Support for X-Forwarded-For and Forwarded for="..."

[larsgrefer]

The ForwardedHeaderFilter seems to ignore the X-Forwarded-For header and it's Forwarded complement: https://tools.ietf.org/html/rfc7239#section-5.2

As user of this filter, I would expect X-Forwarded-For or Forwarded for= to be handled and removed from the request. If there is a reason to not handle X-Forwarded-For this should be documented.

[luvarqpp]

I am trying not to make separate issue, so please look, if this is same problem: spring-projects/spring-security#7081

[rstoyanchev]

@luvarqpp, the server.use-forward-headers property in Spring Boot relies on the server, and does not use the ForwardedHeaderFilter.

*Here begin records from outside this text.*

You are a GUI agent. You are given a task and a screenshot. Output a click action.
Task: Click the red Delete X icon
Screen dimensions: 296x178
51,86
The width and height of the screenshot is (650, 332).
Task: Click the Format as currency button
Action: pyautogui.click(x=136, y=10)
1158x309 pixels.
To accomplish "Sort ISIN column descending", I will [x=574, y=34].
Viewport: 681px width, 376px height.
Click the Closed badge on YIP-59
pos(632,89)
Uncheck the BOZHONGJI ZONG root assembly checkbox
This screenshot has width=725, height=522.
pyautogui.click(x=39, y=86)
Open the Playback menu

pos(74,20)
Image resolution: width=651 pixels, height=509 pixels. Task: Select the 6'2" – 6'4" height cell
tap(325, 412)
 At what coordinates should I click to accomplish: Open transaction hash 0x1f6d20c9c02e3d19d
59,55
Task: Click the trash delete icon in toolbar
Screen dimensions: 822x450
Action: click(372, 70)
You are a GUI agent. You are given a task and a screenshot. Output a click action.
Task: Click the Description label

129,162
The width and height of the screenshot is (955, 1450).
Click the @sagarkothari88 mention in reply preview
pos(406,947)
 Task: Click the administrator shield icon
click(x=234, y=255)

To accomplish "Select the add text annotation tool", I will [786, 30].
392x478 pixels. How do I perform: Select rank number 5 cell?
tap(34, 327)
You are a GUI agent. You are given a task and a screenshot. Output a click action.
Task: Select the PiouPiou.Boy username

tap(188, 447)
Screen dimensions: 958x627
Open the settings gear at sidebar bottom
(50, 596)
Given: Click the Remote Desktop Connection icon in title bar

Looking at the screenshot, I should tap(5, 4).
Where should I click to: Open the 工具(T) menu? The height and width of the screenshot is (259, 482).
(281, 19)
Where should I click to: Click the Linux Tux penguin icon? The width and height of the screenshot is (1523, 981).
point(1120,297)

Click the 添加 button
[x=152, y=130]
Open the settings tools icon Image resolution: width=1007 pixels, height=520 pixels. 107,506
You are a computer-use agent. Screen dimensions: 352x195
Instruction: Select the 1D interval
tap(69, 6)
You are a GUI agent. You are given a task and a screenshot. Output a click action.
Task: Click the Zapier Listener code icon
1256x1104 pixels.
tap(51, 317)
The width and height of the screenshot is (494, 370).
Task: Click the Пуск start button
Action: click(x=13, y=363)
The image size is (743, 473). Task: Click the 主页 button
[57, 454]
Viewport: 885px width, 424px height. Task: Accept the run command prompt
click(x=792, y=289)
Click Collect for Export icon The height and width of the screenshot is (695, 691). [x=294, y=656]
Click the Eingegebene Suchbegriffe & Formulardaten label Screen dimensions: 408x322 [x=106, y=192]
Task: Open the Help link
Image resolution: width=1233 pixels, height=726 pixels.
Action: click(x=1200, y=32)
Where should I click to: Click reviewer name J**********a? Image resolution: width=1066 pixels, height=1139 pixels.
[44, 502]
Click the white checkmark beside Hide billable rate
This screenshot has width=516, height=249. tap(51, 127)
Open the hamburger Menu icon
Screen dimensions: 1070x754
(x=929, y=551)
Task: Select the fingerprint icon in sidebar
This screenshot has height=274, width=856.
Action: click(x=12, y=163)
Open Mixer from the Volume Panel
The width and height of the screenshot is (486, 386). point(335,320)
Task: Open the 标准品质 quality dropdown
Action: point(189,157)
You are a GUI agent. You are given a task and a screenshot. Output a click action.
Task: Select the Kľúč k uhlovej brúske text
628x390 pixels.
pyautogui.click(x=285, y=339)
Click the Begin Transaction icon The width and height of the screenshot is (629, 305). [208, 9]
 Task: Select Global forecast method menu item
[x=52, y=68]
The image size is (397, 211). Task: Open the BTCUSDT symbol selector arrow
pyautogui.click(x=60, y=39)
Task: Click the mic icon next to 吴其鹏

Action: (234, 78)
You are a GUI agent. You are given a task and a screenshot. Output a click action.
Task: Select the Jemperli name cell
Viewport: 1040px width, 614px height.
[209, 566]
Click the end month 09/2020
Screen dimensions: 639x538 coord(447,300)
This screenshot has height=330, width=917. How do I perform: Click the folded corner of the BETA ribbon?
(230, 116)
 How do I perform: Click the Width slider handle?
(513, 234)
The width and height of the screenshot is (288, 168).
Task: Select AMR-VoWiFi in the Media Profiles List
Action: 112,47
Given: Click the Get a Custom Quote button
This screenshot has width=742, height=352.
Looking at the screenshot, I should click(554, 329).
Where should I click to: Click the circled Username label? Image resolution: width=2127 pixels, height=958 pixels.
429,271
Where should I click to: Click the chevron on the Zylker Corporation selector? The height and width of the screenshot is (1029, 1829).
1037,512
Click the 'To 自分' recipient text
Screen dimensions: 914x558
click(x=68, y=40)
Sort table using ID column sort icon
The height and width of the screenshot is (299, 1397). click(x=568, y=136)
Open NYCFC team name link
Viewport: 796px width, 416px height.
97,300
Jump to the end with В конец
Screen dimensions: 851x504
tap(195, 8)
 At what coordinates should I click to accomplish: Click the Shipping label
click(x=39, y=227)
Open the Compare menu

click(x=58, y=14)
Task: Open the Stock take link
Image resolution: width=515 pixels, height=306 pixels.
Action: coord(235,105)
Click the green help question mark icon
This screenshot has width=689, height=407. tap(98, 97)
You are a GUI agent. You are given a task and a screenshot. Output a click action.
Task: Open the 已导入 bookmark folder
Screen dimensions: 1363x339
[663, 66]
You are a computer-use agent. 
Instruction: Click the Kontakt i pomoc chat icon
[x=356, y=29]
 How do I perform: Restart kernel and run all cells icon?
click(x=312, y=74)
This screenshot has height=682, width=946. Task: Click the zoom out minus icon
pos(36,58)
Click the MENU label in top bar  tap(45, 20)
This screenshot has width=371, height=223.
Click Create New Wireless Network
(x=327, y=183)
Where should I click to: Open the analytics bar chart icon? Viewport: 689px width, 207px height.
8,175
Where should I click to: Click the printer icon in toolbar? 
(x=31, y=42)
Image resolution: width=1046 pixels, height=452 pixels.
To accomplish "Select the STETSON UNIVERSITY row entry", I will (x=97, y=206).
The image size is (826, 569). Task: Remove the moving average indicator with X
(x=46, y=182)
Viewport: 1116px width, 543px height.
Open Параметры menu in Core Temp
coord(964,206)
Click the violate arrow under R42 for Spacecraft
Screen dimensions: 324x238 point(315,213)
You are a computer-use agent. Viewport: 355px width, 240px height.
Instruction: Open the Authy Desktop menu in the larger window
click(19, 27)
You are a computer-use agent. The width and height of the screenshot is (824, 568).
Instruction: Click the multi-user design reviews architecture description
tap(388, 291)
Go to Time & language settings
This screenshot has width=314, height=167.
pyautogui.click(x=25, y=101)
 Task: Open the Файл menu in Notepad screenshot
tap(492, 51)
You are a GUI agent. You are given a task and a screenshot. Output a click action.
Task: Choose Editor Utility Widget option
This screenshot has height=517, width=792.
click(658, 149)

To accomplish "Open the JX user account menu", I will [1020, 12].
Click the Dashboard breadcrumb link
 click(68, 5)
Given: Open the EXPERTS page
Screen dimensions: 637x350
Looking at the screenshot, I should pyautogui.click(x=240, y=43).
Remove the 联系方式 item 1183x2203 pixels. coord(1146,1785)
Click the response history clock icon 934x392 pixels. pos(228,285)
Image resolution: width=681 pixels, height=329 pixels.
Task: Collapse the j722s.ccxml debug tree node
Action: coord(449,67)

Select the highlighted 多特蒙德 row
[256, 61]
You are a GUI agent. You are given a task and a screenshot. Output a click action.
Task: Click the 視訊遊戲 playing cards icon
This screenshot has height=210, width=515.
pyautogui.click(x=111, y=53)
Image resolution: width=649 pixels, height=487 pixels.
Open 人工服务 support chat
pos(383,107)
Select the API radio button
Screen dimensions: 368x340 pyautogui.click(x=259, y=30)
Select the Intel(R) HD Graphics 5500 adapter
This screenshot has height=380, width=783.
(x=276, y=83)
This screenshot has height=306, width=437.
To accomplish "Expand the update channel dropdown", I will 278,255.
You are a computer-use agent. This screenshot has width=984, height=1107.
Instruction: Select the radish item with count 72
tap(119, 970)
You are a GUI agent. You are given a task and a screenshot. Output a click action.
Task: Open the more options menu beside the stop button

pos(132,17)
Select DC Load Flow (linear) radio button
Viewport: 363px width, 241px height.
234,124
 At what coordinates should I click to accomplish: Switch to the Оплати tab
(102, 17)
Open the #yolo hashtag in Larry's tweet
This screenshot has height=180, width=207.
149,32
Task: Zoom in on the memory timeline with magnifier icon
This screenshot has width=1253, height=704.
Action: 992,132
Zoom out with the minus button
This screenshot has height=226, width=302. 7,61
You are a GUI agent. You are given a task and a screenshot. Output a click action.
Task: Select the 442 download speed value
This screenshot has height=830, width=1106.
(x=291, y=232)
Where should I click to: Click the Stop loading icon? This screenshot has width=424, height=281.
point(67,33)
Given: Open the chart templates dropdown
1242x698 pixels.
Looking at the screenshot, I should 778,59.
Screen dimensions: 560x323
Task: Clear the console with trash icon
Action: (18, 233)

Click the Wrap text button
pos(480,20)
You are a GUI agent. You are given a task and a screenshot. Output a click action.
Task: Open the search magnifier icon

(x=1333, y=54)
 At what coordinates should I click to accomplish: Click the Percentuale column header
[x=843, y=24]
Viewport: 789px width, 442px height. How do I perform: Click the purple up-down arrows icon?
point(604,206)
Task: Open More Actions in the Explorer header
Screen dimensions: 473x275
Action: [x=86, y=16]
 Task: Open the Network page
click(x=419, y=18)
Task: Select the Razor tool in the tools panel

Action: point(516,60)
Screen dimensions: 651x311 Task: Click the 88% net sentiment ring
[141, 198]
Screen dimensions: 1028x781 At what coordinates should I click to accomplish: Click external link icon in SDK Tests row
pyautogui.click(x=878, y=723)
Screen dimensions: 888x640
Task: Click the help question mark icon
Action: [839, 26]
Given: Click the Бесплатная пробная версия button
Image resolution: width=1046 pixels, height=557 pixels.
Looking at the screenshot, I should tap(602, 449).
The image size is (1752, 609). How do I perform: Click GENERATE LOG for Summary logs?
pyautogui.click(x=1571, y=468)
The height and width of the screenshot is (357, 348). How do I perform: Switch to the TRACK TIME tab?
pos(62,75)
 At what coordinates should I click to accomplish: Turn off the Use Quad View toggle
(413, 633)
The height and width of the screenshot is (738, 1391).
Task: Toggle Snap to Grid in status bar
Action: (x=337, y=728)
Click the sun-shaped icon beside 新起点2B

The two are actually mutually exclusive, and you should either enable server.use-forward-headers property or configure the ForwardedHeaderFilter, but not both.

Related to this, it does look like in Spring Boot 2.2 you'll be able to choose where you get your forwarded header (server or Spring Framework).

[rstoyanchev]

@larsgrefer can you clarify what handling you would expect to see? Overrides to getRemoteAddr, getRemoteHost, and getRemotePort in HttpServletRequest?

[larsgrefer]

I'd expect overrides to getRemoteAddr and getRemoteHost (the same way like Tomcat's RemoteIpValve does it)

We've migrated our application from Tomcat's RemoteIpValve to Spring's ForwardedHeaderFilter, because we need the support of X-Forwarded-Host. But then we noticed that X-Forwarded-For isn't handled anymore.